» Dokumentauszug
......
# Mainboard USB Anschluss erweitern ... möglich?



## Wolf78 (30. Mai 2010)

*Mainboard USB Anschluss erweitern ... möglich?*

Wie es oben schon steht ,frage ich ob es eine Art Y-Kabel für den internen USB Anschluss gibt . Leider hat mein Board nur 2 Interne ,diese sind aber schon belegt und ich brauche unbedingt noch einen internen .







Bitte Helfen


----------



## Hektor123 (30. Mai 2010)

*AW: Mainboard USB Anschluss erweitern ... möglich?*

Datenleitung und Y-Kabel geht nicht... Ich war selbst mal auf der Suche danach, aber naja, irgendwie ist es auch logisch. Als Alternative könntest du eine PCI-Karte kaufen, die haben in der Regel auch einen internen USB-Port.


----------



## glx (30. Mai 2010)

*AW: Mainboard USB Anschluss erweitern ... möglich?*

Klar, geht mit einem Hub. Gibt einen internen von NZXT.
......
» Angezeigte Informationen
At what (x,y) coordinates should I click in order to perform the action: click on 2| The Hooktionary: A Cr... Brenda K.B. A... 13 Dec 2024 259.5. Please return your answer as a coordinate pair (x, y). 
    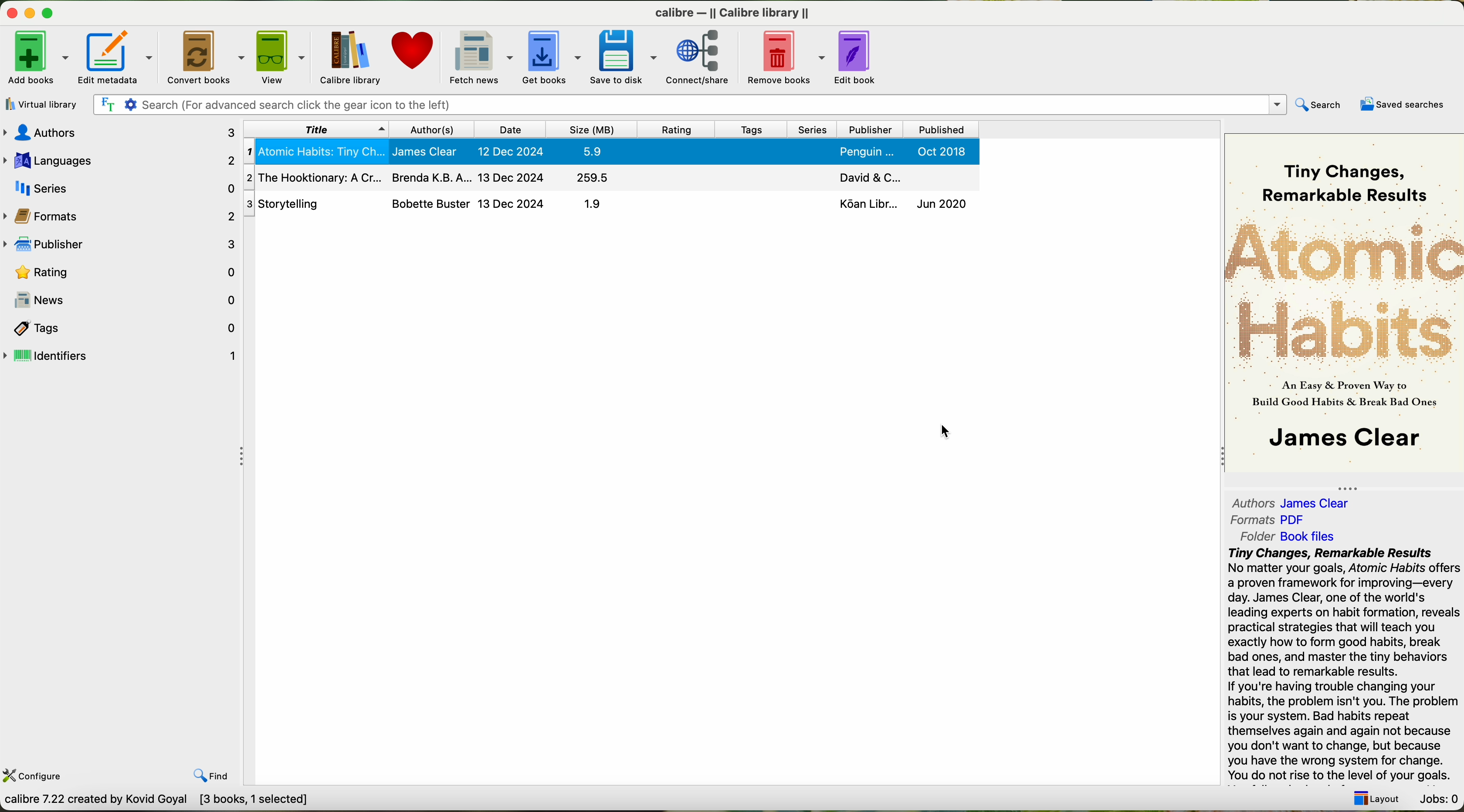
......
» Aufgabenstellung
Führe die Forendiskussion über einen zusätzlichen internen USB-Anschluss am Mainboard im Anschluss an ihren letzten Satz weiter.

» Gelöste Aufgabe
Caseking.de » PC-Zubehör » USB / Firewire / Adapter » NZXT IU01 interner USB-Hub


----------



## Wolf78 (31. Mai 2010)

*AW: Mainboard USB Anschluss erweitern ... möglich?*

Bin nicht der einzigste mit dem Problem, siehe hier http://extreme.pcgameshardware.de/m.../67939-interne-usb-anschluesse-vermehren.html .

So ein mist ,brauche genau noch mal so ne Buchsen - Anschluss  wie auf Mainboard .


----------



## glx (1. Juni 2010)

*AW: Mainboard USB Anschluss erweitern ... möglich?*

Ja, was spricht gegen den von mir (im Link)? Tut doch genau das ..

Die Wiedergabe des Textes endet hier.